Cold Weather Biking with Kids

Winter weather presents its challenges for family bicycling adventures.  Where one lives plays a huge part in how much of the year one can comfortably ride a bicycle, particularly when riding with children.  Living in New England presents some 2-wheel mobility limitations this time of the year, and it is not as easy biking once the snow has fallen and the temperatures get below freezing.  However, given the difficulties that may be presented, riding in the winter is a completely different experience that can be absolutely wonderful.  Touring communities filled with holiday lights, lights reflecting off of bodies of water (if not frozen), and having far fewer other bicyclists on the roads and trails makes it a unique and special experience all its own.  The other bicyclists that you do meet seem friendlier, since they are braving the same elements you are.  Fewer leaves on the trees allow you to see further.  Providing a different experience for your children, and knowing that you can do it may also make it worth the effort.  Arriving at an event on a bicycle in the winter is almost unheard of in most communities, but in most cases it is not all that much more difficult than riding in the fall.

At our Community Supported Agriculture, picking up the farm share at the end of October. Although their faces don't always show their enthusiasm, they loved being in the cargo bike on every occasion.  They even asked to be on the bike on some of the coldest days where it wasn't particularly feasible.
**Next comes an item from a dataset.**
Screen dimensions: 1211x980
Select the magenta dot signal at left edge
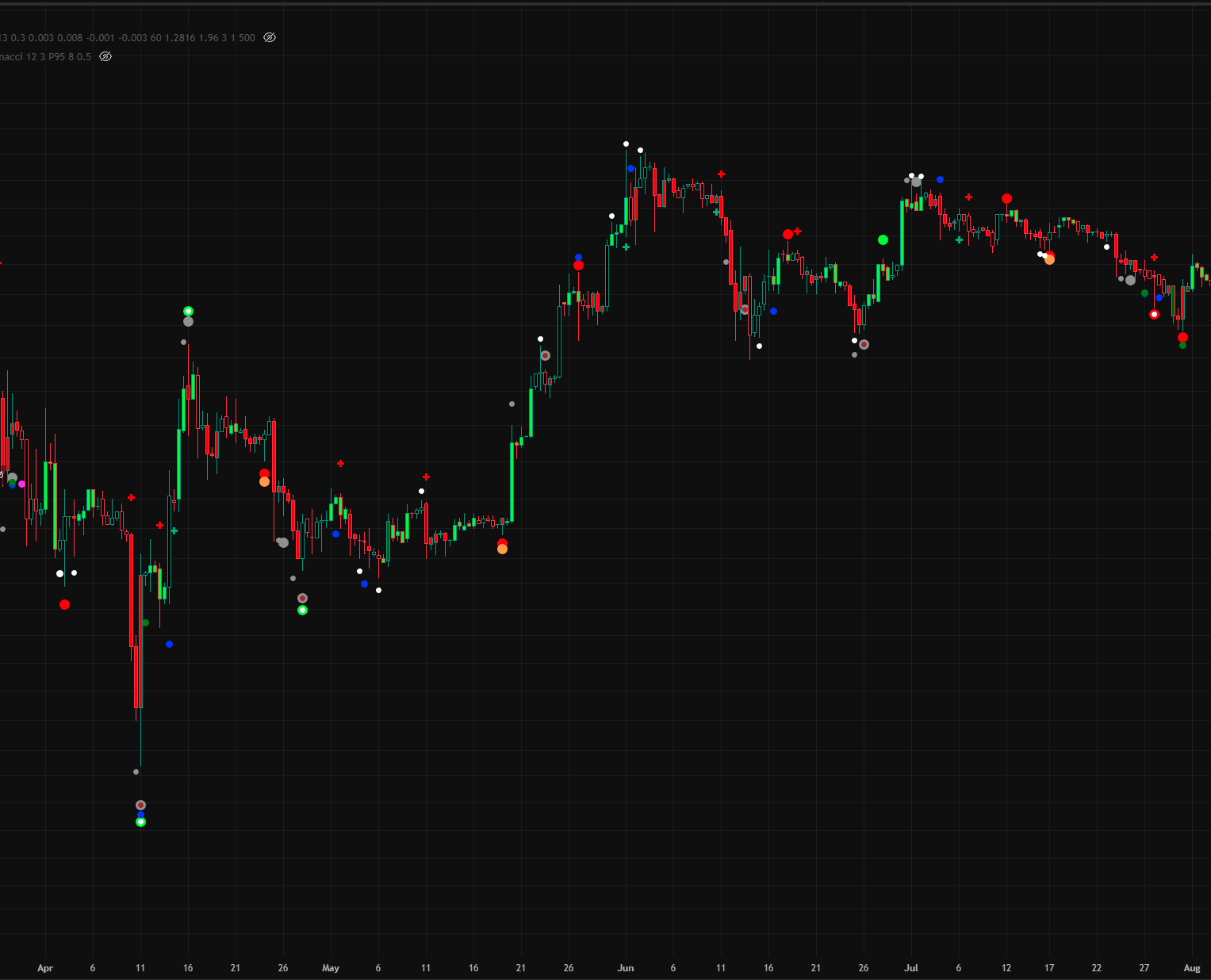pos(21,484)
This fall and early winter we went bicycling with the cargo bike on several occasions.  This stopped around the New Year's holiday, since the temperatures and the snow limited our mobility. Our favorite bike path was covered in snow.  However, while it was dry and relatively warm (roughly above freezing), we were able to attend some events throughout the fall.  In November and December, snow suits were worn below blankets, and blankets and hoods were pulled over the tops of the kids' heads.  Kids were toted to and from school.  In all cases, the kids were snug and warm, although their faces did get a little cold.  We may end up using scarves or ski masks in these situations.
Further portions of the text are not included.